[Exercise directions]: Only the lines from the one containing "The height and" to the end of the data below belong in the answer, each repeated exactly; no pictures.

# # #

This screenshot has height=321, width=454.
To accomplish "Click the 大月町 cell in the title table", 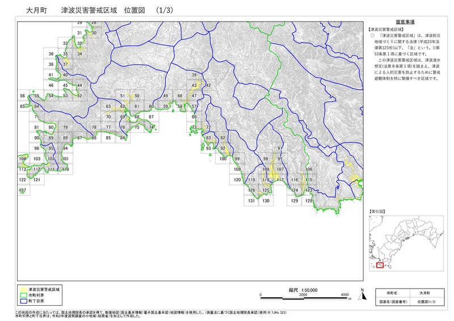I will (424, 294).
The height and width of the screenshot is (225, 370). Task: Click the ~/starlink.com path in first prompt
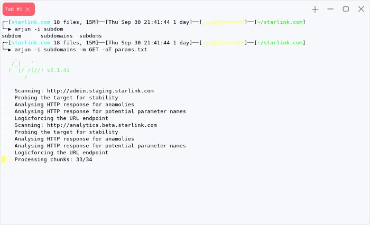coord(280,22)
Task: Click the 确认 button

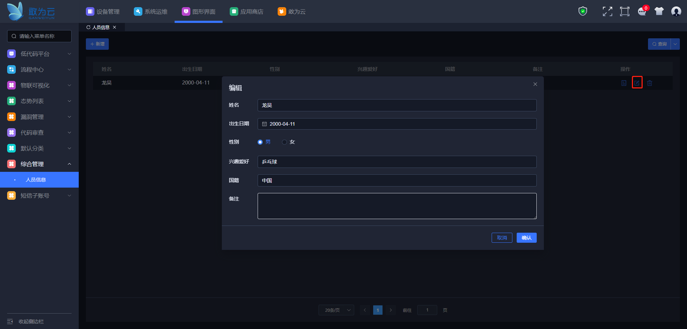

# # #

[Solution to the exercise]:
The height and width of the screenshot is (225, 370). Task: Click the ~/starlink.com path in first prompt
coord(280,22)
Task: Click the 确认 button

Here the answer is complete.